-- Text provided start --

He was well advised of the formidable preparations which McClellan was making at Washington for a second onward movement, and of the magnitude of the army which he was then amassing, organizing, instructing, and reducing to discipline. As time progressed he became more and more apprehensive that his adversary would relinquish the design of advancing upon Richmond by the Manassas route, and substitute the line from Fredericksburg, or from some still more eastern base on the waters of the Chesapeake a change of programme becoming more and more practicable with the rapidly increasing proportions of the Federal navy. He therefore the more diligently laboured on the batteries of the Potomac, in order, if an advance were made at all from any part of the line of that river, he might force its being made from near his own front; and in order, if McClellan's army should be embarked at Annapolis, it should be for the line of the Rappahannock, or of the York, or for some other destination so remote from Washington as to afford himself time for changing his own base, and confronting McClellan ere he could disembark at any point in front of Richmond which might be selected as most eligible. This work was pushed with so much energy and skill, that, by the first of October, 1861, the flagofficer of the Potomac Federal flotilla officially reported the navigation to be effectually closed. Thus was the Federal capital besieged as to its water approaches; and the Government was under the humiliating necessity of deriving all the supplies needful for the immense army that it was organizing and amassing there, as well as for the civil population, by the costly means of a limited and precarious overland transportation.

-- Text provided end --
-- Information given start --

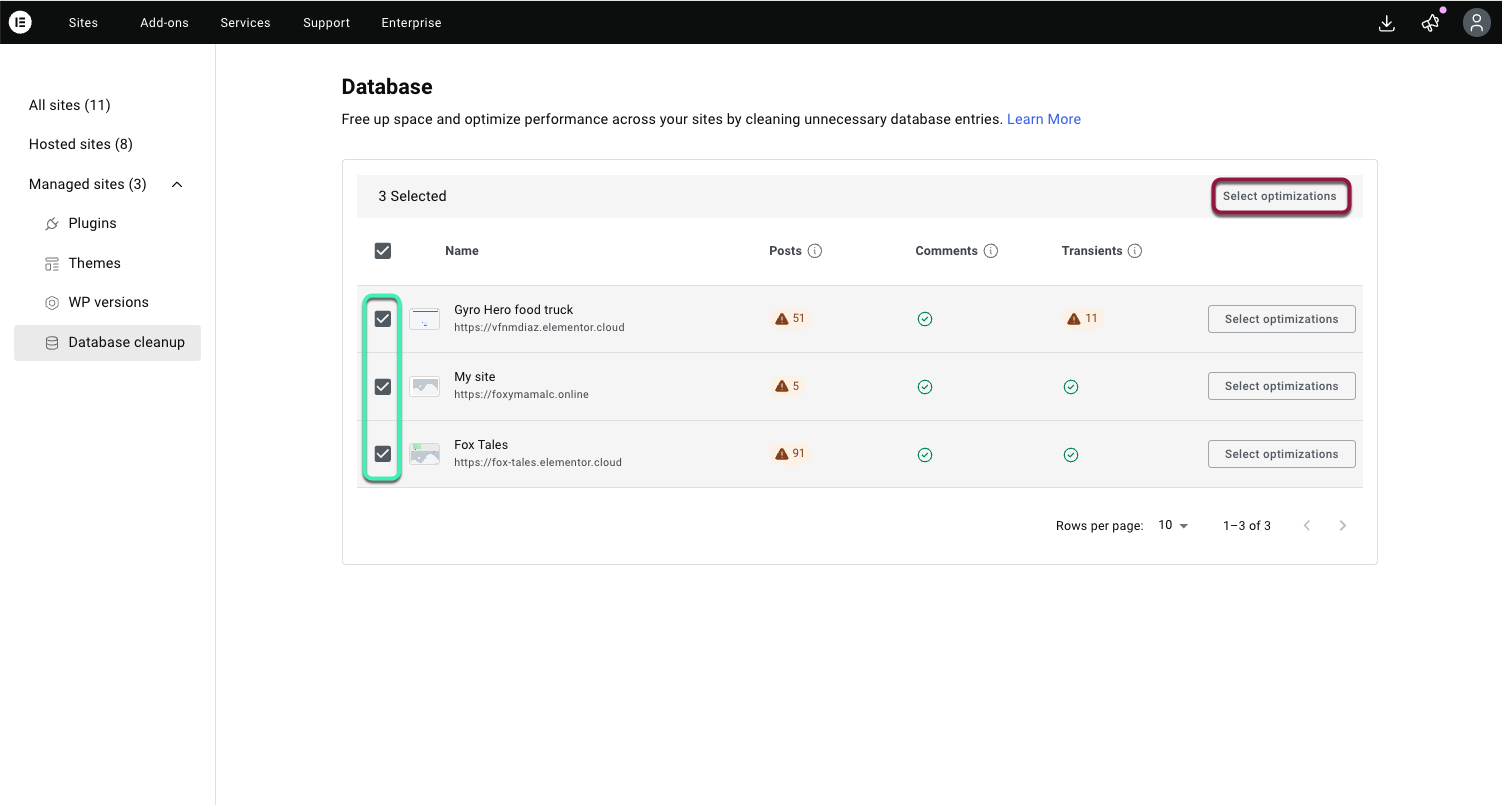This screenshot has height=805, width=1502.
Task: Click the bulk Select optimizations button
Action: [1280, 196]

-- Information given end --
-- Information given start --

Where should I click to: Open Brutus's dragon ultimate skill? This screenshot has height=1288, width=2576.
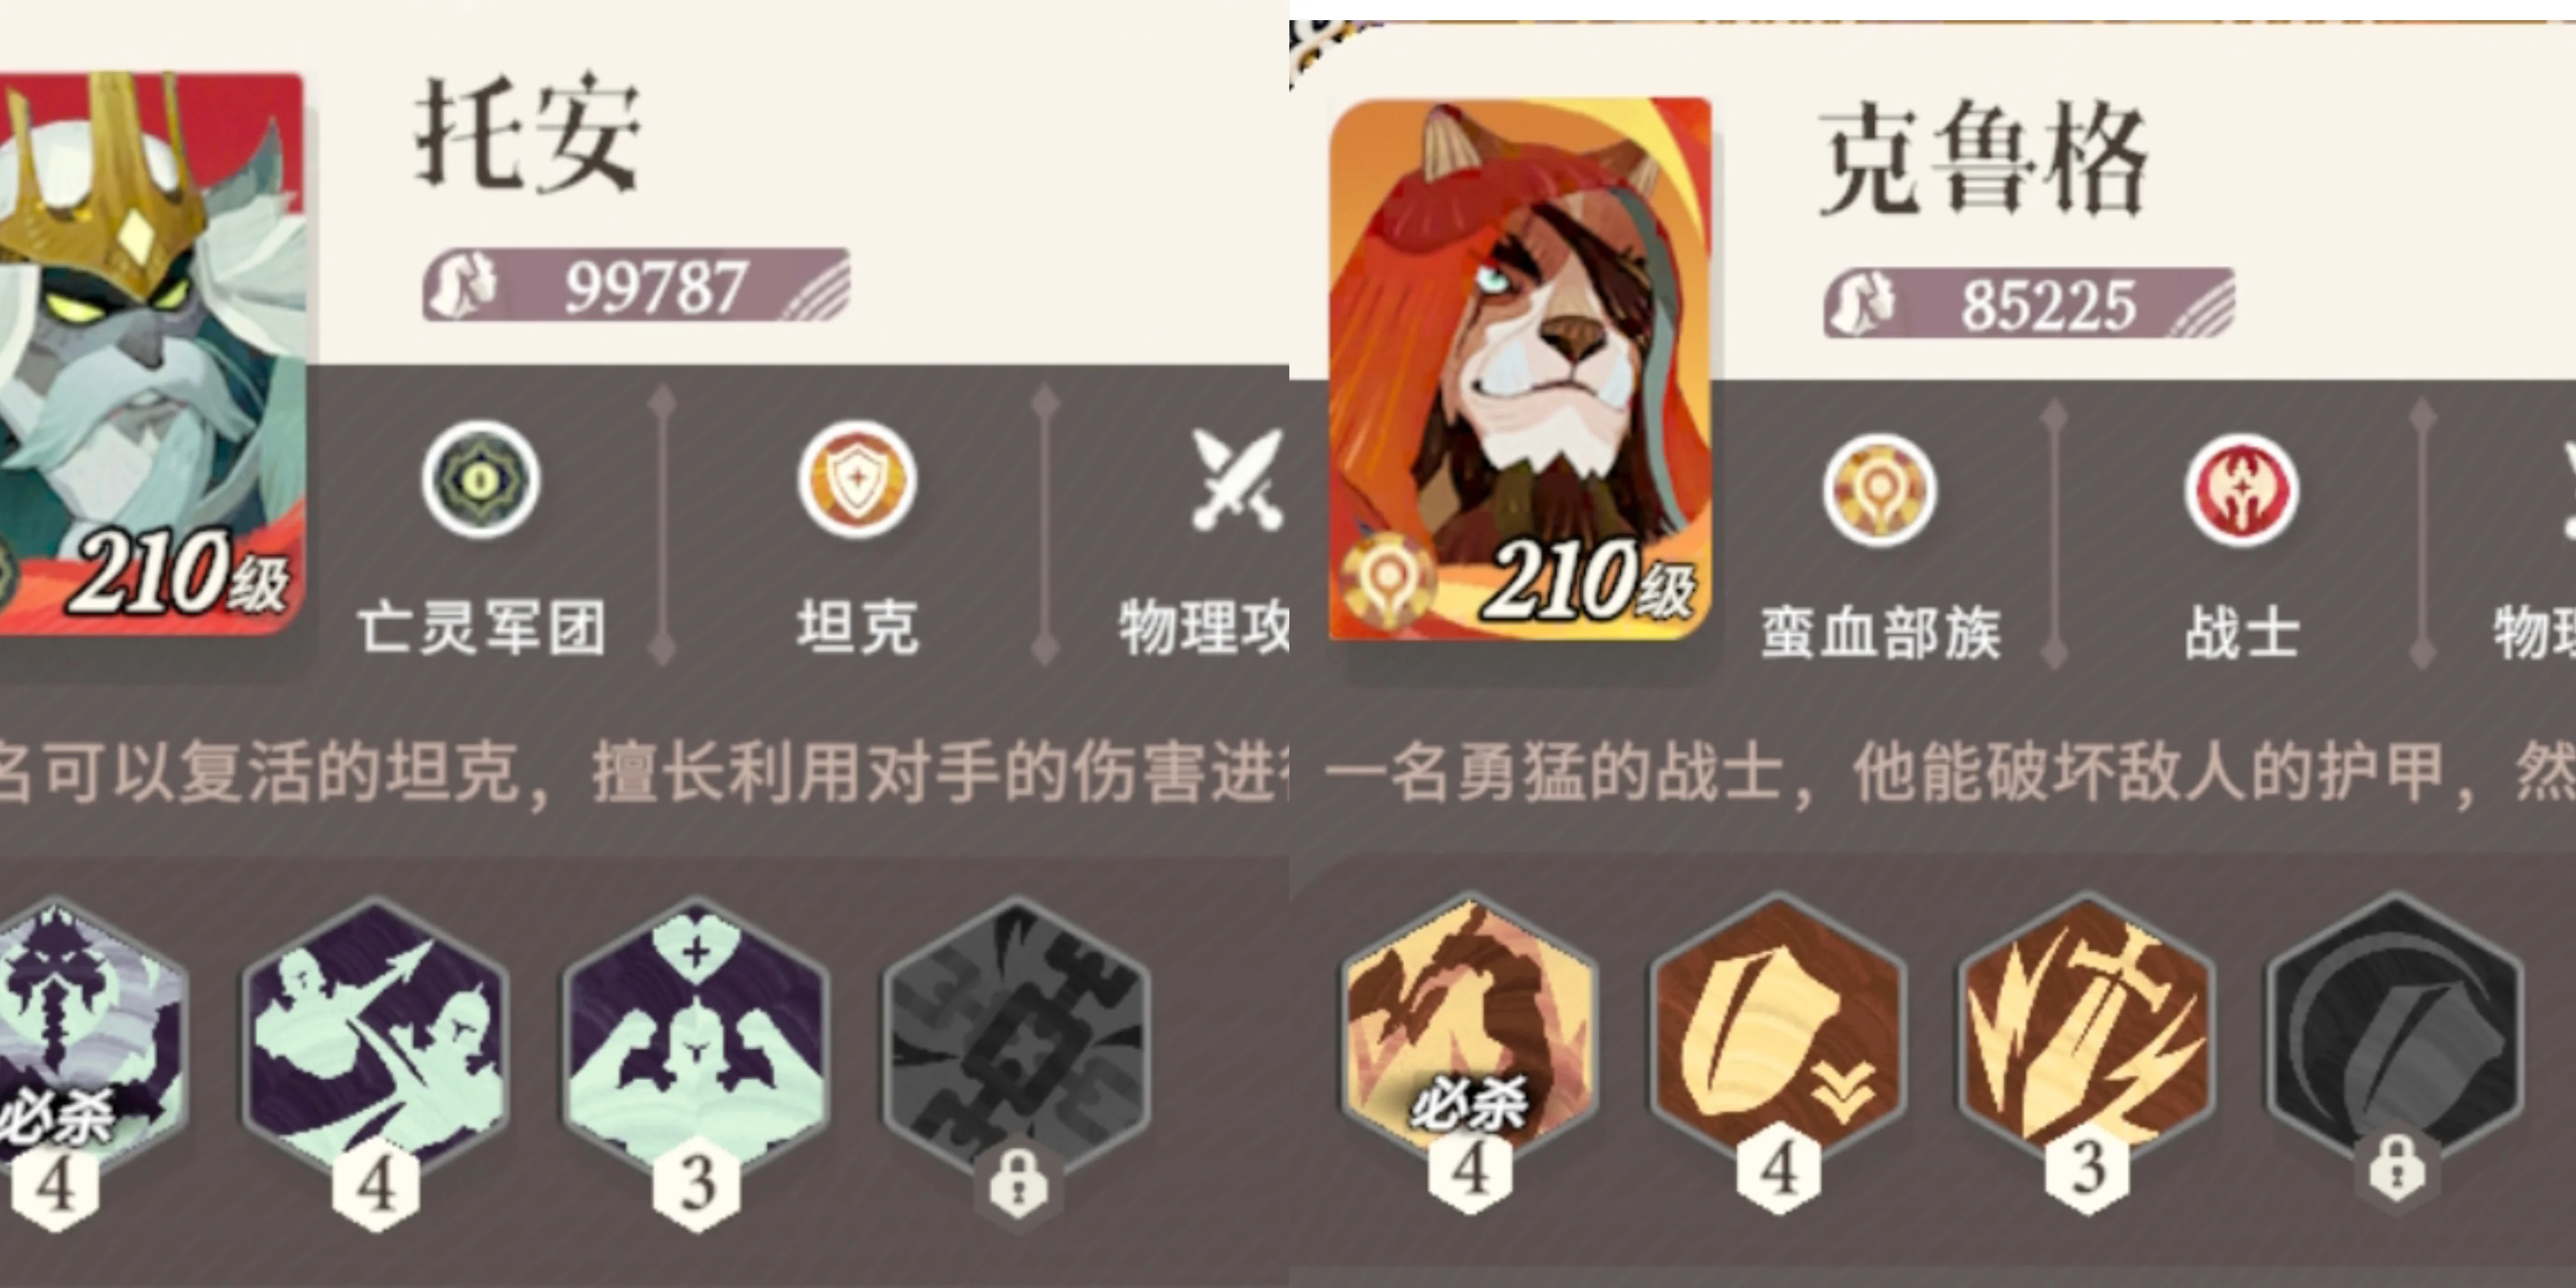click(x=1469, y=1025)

-- Information given end --

Written instruction A
According to the Potomac batteries passage, by what date did the flag-officer of the Potomac Federal flotilla officially report the navigation effectively closed?
Written instruction B
Please reproduce the stretch of the records from the line containing "Where should I" through the line containing "click(x=1469, y=1025)", leaving out the pictures.
The records have no connection to the text.

Worked answer A
By the first of October, 1861.

Worked answer B
Where should I click to: Open Brutus's dragon ultimate skill? This screenshot has height=1288, width=2576.
click(x=1469, y=1025)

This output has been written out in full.